Nie tylko dla Europy, ale i dla całego świata szalejąca inflacja jest jednym z głównych problemów zaprzątających głowy polityków i ekonomistów. Z miesiąca na miesiąc ceny podstawowych artykułów spożywczych wprawiają wszystkich w osłupienie. Są jednak państwa, gdzie inflacja przekroczyła już 100%. Mowa o Argentynie, gdzie inflacja wynosi już blisko 103%.

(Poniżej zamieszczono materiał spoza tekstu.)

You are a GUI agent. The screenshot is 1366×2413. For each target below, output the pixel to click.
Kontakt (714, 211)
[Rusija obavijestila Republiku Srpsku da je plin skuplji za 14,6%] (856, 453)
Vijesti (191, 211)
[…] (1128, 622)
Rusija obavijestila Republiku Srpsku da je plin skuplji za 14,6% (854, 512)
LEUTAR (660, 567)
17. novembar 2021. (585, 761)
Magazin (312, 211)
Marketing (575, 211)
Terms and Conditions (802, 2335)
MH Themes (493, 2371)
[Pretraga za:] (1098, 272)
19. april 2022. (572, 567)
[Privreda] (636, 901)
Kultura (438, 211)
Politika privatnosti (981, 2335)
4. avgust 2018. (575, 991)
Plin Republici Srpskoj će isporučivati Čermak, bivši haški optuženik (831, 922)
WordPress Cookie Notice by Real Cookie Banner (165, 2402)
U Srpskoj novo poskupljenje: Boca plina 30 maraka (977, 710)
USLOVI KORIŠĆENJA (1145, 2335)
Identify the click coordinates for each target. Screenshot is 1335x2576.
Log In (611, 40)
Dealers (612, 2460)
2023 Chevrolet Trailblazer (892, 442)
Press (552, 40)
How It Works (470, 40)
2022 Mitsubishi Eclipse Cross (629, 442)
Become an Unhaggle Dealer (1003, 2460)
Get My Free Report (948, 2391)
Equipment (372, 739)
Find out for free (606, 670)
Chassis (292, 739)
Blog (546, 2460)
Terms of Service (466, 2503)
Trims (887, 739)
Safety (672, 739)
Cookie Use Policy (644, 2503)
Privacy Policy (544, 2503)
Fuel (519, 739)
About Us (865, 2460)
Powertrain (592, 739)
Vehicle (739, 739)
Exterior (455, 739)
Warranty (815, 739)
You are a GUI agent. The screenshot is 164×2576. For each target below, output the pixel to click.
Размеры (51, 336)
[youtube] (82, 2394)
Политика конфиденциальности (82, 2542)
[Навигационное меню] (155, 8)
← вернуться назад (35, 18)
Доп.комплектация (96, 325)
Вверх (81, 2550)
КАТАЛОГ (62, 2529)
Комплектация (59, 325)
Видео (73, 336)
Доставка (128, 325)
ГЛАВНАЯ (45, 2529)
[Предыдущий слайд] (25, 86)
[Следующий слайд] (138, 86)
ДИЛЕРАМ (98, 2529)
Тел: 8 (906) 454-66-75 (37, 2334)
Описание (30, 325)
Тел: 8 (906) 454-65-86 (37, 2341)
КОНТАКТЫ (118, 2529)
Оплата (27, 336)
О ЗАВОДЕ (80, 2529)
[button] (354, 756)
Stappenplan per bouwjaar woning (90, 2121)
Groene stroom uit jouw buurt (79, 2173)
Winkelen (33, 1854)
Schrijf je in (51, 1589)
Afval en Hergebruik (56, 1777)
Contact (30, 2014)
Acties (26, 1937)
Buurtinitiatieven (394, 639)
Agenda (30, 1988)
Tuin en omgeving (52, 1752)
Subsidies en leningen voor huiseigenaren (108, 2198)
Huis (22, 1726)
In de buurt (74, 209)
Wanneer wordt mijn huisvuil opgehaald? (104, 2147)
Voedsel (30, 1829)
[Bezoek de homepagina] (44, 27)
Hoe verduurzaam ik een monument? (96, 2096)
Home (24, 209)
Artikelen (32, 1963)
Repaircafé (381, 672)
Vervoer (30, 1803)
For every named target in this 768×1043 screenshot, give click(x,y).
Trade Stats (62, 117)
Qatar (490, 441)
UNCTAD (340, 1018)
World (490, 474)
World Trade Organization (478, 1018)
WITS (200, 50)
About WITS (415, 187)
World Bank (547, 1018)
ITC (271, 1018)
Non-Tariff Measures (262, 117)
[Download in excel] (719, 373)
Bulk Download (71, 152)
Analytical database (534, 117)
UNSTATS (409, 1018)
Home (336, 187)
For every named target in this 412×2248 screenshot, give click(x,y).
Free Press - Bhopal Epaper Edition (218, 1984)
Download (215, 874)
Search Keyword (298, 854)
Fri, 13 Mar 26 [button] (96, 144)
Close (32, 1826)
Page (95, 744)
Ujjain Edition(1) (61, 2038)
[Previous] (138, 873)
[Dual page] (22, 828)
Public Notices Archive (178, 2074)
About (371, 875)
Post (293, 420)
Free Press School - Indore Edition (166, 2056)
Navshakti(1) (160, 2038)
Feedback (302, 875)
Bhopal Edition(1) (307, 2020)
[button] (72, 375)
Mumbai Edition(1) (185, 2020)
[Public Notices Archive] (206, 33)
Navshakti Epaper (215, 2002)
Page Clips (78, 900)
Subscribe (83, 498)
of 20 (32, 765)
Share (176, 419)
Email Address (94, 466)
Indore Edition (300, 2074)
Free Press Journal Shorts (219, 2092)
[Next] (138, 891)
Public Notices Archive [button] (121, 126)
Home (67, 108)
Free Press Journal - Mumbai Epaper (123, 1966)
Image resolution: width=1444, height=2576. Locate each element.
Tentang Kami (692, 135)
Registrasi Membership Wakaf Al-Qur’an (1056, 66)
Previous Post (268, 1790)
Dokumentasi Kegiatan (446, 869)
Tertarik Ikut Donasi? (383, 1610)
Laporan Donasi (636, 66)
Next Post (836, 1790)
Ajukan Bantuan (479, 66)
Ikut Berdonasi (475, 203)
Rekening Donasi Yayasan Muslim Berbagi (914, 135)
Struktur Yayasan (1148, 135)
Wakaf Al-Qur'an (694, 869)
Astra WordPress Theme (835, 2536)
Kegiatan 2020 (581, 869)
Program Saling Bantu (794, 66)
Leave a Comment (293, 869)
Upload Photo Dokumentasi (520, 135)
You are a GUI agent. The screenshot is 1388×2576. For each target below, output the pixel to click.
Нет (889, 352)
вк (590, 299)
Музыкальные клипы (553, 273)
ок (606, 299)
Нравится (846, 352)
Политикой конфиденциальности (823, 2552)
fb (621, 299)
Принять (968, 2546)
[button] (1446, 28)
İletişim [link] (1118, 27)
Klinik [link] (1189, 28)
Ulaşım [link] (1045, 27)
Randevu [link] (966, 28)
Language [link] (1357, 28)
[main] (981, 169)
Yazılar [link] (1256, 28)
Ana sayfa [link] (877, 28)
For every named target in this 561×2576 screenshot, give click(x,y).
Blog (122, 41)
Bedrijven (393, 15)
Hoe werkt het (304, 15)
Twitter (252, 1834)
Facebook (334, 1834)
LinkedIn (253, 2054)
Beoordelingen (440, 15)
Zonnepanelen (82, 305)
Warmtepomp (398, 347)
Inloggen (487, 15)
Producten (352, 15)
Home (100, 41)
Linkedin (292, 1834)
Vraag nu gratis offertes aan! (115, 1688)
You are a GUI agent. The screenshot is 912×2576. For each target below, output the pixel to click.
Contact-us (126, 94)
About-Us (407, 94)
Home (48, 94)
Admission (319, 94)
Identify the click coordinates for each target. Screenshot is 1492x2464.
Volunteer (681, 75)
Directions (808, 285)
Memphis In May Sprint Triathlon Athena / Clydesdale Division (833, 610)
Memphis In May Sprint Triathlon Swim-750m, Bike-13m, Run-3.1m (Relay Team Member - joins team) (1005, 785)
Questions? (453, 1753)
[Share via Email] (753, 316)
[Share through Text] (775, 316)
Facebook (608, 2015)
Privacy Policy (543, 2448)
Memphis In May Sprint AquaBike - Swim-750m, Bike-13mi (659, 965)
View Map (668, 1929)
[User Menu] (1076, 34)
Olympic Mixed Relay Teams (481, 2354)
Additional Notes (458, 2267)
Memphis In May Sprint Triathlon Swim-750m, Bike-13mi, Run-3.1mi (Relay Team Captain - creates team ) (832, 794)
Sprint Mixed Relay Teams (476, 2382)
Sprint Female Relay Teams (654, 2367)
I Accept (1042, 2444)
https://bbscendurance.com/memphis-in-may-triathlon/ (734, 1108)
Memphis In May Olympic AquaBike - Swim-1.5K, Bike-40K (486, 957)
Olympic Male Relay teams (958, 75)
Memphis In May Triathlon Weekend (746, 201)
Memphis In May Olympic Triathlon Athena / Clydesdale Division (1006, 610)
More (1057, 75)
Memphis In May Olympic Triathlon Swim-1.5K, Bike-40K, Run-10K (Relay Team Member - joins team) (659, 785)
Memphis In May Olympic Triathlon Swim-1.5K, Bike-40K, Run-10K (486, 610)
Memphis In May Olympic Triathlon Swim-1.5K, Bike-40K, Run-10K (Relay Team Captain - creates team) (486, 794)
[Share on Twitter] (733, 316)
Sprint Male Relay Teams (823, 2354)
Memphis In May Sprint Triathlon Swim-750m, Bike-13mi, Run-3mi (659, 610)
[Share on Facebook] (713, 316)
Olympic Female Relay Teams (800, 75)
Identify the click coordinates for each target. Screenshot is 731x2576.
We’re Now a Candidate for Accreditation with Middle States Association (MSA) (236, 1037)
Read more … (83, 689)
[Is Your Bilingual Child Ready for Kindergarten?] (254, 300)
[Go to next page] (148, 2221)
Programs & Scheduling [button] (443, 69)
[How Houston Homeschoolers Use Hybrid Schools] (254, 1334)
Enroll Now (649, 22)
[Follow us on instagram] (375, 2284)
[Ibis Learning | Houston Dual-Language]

Inflacja – Argentyna nowym liderem w grupie G20

Do tej pory niekwestionowanym liderem pod względem inflacji w grupie G20 była Turcja. Tamtejszemu rządowi udało się jednak w miarę opanować sytuację i inflacja pod koniec roku zaczęła hamować. Na ten moment inflacja w Turcji wynosi 55%. To wciąż bardzo dużo, ale nie tyle ile właśnie odnotowano w Argentynie. W ciągu ostatnich dwunastu miesięcy inflacja tego kraju wyniosła dokładnie 102,5%. Jest to wynik daleko od, jak się okazuje wyjątkowo optymistycznych, prognoz rządowych przewidujących, iż wskaźnik ten wyniesie około 60%. Dane podane przez krajowy urząd statystyczny INDEC dotyczące inflacji są najgorsze od 1991 roku. Takie wyniki zwiastują jedynie kolejne, dziesiąte już w historii, bankructwo Argentyny. Można odnieść wrażenie, iż dla tamtejszego społeczeństwa i jego klasy politycznej to rutyna, z którą się oswoili.

#DatoINDEC
Los precios al consumidor (#IPC) subieron 6,6% en febrero de 2023 respecto de enero y 102,5% interanual. Acumularon un alza de 13,1% en el primer bimestre https://t.co/nYndki01f9 pic.twitter.com/B98rPAl6dA

— INDEC Argentina (@INDECArgentina) March 14, 2023

Jaki plan ma rząd?

Zaskakiwać może fakt, iż Argentyna jest trzecią siłą gospodarczą w Ameryce Łacińskiej. To tylko pokazuje w jakiej ogólnej kondycji ekonomicznej znajduje się cały kontynent. Co interesujące dwucyfrowa inflacja w Argentynie notowana jest już od kilkunastu lat. Pandemia i wojna na Ukrainie to wydarzenia, które tylko nasiliły ten problem. Do tego dochodzi zjawisko suszy, które negatywnie wpływa na tamtejsze rolnictwo. Jak z tym wyzwaniem radzi sobie argentyński rząd? Przede wszystkim poprzez wprowadzenie kontroli cen podstawowych produktów spożywczych. W ramach programu „Prestos Justos” („Uczciwe ceny”) ceny około 1700 produktów mogą wzrosnąć maksymalnie o 3,2% miesięcznie. Poza tym władze wydają się mieć dosyć luźne podejście do problemu. Premier Argentyny Raquel Kismer de Olmos przed rozpoczęciem mundialu w Katarze powiedziała: „Kontynuujmy pracę z inflacją, ale najpierw pozwólmy wygrać Argentynie”.